Ein Platz am Fenster
Bild fehltZwei Männer, beide schwer krank, lagen in einem gemeinsamen Krankenzimmer. Der eine
durfte sich jeden Tag in seinem Bett eine Stunde lang aufsetzen, um die Flüssigkeit aus seiner
Lunge zu entleeren. Sein Bett stand direkt am Fenster. Der andere Mann musste den
ganzen Tag flach auf seinem Rücken liegen.
Die Männer plauderten Stunden lang, ohne Ende. Sie sprachen über ihre Frauen, ihre Familien,
ihre Berufe, was sie während des Militärdienstes gemacht hatten und wo sie in ihren
Ferien waren.
Jeden Nachmittag, wenn der Mann in dem Bett beim Fenster sich aufsetzen durfte, verbrachte
er seine Zeit indem er dem Zimmerkameraden alle Dinge beschrieb, die er
außerhalb des Fensters sehen konnte. Der Mann in dem anderen Bett begann geradezu, für
diese Ein-Stunden-Intervalle zu leben, in denen seine Welt erweitert und belebt wurde durch
Vorgänge und Farben der Welt da draußen!
Das Fenster überblickte einen Park mit einem reizvollen See.
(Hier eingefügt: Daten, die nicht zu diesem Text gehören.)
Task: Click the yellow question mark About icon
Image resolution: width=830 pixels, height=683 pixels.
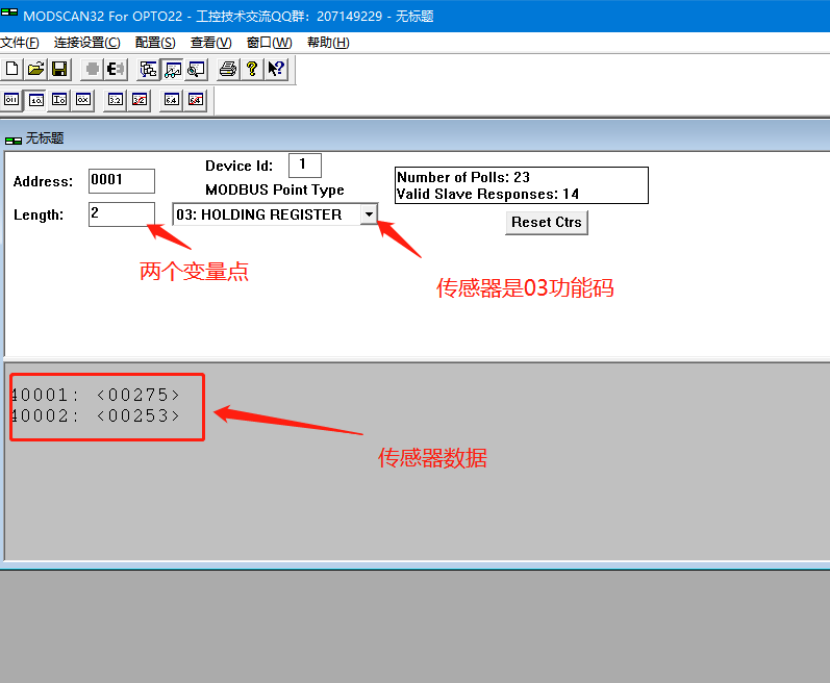Action: pos(252,69)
Enten und Schwäne spielten
auf dem Wasser und Kinder ließen ihre Modellbote segeln. Junge Verliebte spazierten Arm
in Arm zwischen den Blumen aller Farben und eine tolle Silhouette der Stadt war in der Ferne
zu sehen. Als der Mann am Fenster all diese Dinge in wunderbaren Einzelheiten
schilderte, schloss der Mann auf der anderen Seite des Zimmers seine Augen und stellte
sich das malerische Bild vor.
An einem warmen Nachmittag beschrieb der Mann am Fenster eine Parade einer Blaskapelle,
die gerade vorbeimarschierte. Obwohl der andere Mann die Kapelle nicht hören konnte,
konnte er sie richtiggehend sehen - mit seinem geistigen Auge, da der Mann am Fenster
sie mit solch eindrucksvollen Worten beschrieb.
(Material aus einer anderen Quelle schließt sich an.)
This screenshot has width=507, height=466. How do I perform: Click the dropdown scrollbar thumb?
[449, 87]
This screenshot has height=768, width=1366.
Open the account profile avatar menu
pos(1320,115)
Tage und Wochen vergingen. Eines Morgens, als die Schwester gerade kam, um die beiden
Männer zu waschen, fand sie den Mann am Fenster leblos vor - er war friedlich im Schlaf
gestorben. Sie war traurig und holte den Spitalsdiener, damit er den Toten wegbringen
würde.
Sobald es passend erschien, fragte der andere Mann, ob er jetzt in das Bett am Fenster
wechseln könnte. Die Schwester erlaubte das gerne und sobald er bequem schien, ließ sie
ihn allein. Langsam und schmerzvoll stützte er sich mühevoll auf seinen Ellbogen um einen
ersten Blick auf die Welt da draußen zu werfen. Er strengte sich an und drehte sich zur Seite
um aus dem Fenster neben dem Bett zu sehen. Gegenüber dem Fenster war eine nackte
Wand. Der Mann rief die Schwester und fragte sie, was seinen Zimmerkameraden dazu bewegt
haben könnte, so wunderbare Dinge außerhalb des Fensters zu beschreiben?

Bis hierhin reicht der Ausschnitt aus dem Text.